Here are a few things we’ve switched to hoping to minimize waste:
We’re huge fans of Dr. Bronner’s soap. We’ve used it in the shower, to wash our hair, wash our clothes and even wash our dog (when necessary). But the large plastic bottles were getting a little out of hand, so we switched to the bar soap. We can’t really tell the difference.
This whole search for plastic alternatives started with a visit to the Lush store. There’s a lot to like about Lush (and a few things not to like — the jury’s still out on parabens) but when I saw this deodorant in a can, I knew it would save a few plastic things from being tossed in the landfill. The packaging is really similar to what frozen Grands biscuits are packaged in — kind of a lightly coated cardboard with a metal top and bottom. You can crush it down when you’re done and I like the way it works.

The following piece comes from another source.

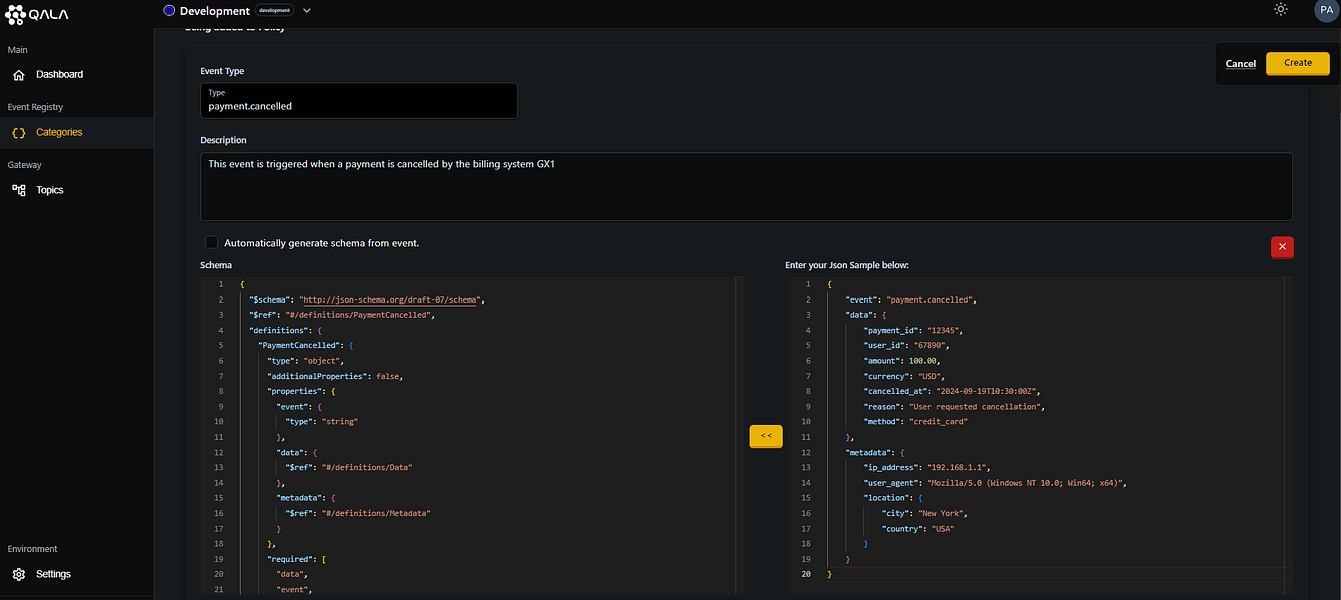Enable automatically generate schema from event
The width and height of the screenshot is (1341, 600).
pyautogui.click(x=211, y=242)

One more Lush product we bought as more of a curiosity is their Toothy Tabs. Yes, they look weird and it’s a strange concept, but they aren’t bad! Toothpaste tubes are sometimes recyclable, but because they’re made out of a few different components, they can be tricky for recycling companies. Toothy Tabs are a little bigger than Tic Tacs and you just put one in your mouth, chew on it a second and go to town on your pearly whites with a wet toothbrush. And the packaging is cardboard. Also, just as a plug for using items made from recycled plastic, try the Preserve Toothbrush!
The bathroom is one place where we get hardcore with cleaning. It tends to need a little more muscle than the vinegar-filled squirt bottle we use for the rest of the Airstream. So although it’s not the most environmentally friendly, I tend to use disposable wipes for the bathroom. Seventh Generation wipes are great, but the giant plastic container is not. I found these Method wipes which contain non-toxic and readily biodegradable ingredients, plus a lot less packaging waste.
I’m sure there are a ton of other alternatives out there, but we’re loving all these so far!